Birkaç saniye sonrasında yüzünün ardındaki gülümsemesi gün yüzüne çıktı. Sadece bununla bile gerçekten huzur verici görünüyordu. Güzel gülümsemesiyle daha da çekikleşen gözlerinden süzülen kanlı yaşlar bu anı huzurlu bir ölüme çevirmisti. En azından hala huzurlu görünüyor, değil mi? Aralanmış ağzından kanlar çıkmaya başladığı gibi damla damla kitaba aktılar. Kitaba baktım, sanki bu anı bekliyormuş, onun kanını almaya gelmiş gibi aç, bembeyaz duruyordu. Nasıl bir kitabın düşünceleri ve hisleri olur ki? Nasıl?...

Gözlerimi hızlıca yeniden Yeosang'ın yüzüne çevirdim. Hala uyuyordu ve yerinden kıpırdamamıştı bile. Hiçbir yerde kandan en ufak bir işaret bile yoktu. Gün ışığının gözlerine vurduğunu gördüm. Soğuğun arasında güneşli bir günün verdigi küçük bir rahatsızlıkla uyanabileceğini düşünmemiştim. Öyle ki alarm çalıyordu henüz. Neden garip seyler görüyorum?

Alarmı kapatıp kitabı komodinin üzerine koydu. Burada olmamı garipsemişti normal olarak.

"Kapıyı çaldım ama kimse ses vermeyince gelen sesin neyden kaynaklandığını merak edip girdim." bi tık gergin bir açıklama olmasına rağmen yüzünde beliren gülümsemesiyle sorun olmayacağını anladım c:

Yeosang:"Kitap okuyordum, yarı zamanlı işime gideceğim için alarm kurmuştum ama pek işe yaramamış gibi görünüyor."

Çoğu zaman güler yüzlü olduğu için Yeosang'ın etrafında kötü hissetmek pek mümkün olmuyor ^^

"Yarı zamanlı iş mi?"

Yeosang:"Evet.
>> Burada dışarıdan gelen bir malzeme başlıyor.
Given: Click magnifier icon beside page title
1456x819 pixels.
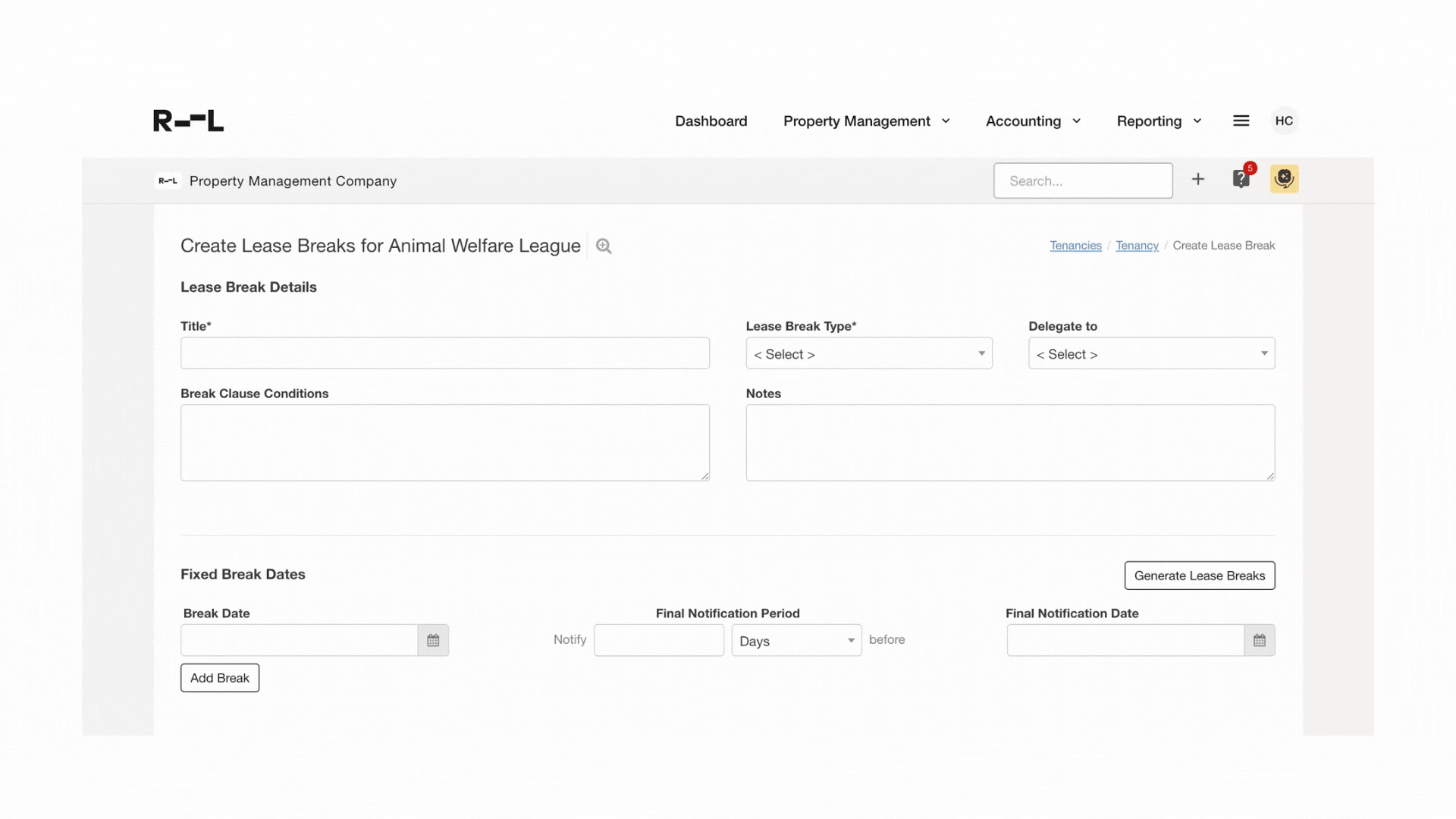Looking at the screenshot, I should pos(604,246).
Yakın bir arkadaşımın çiçekçisi vardı ama kısa süre önce bir çalışanın işten ayrılması gerekti. Ben de çiçeklerle iç içe olmayı sevdiğim için yardımcı olabileceğimi söyledim ve bam! Şimdi süper çiçek kokularının arasında güzel günler geçirebiliyorum!!"

"vay amk"

"Tam da sana uyan bir iş gibi görünüyor, baya iyi. Çiçekler, doğa bu tarz şeylerle uğraşmayı ben de seviyorum. Yetiştirmeyi değil izlemeyi veya toplamayı. Tabii patilerle ne kadar toplayabilecek potansiyele sahipsem o kadardı... Yüksekte kalan güzelim yapraklar hep üzmüştür beni. Ağaçlara tırmanmak korkunç."

Yeosang:"İstersen sen de gel benimle bugün. Sana rengarenk bir çiçekçi sunabilirim. İçerisi süper kokularla bezenmiş çok iyi bir deneyim olacağına bahse girerim!"

Bu teklif onunla vakit gecirmemi sağlayacaktı dolayısıyla bu sırada ona elmas hakkında ne düşündüğünü sorabilirdim. Sanki elmastan haberim varmış gibi davranmalıydım. Ardına bir hikaye uydurmak zor olmazdı. Sahte olduğunu söylersem eğer üzerimdeki gözleri uzaklaştırabilirdim bir nebze. Bunu sonra düşüneceğim.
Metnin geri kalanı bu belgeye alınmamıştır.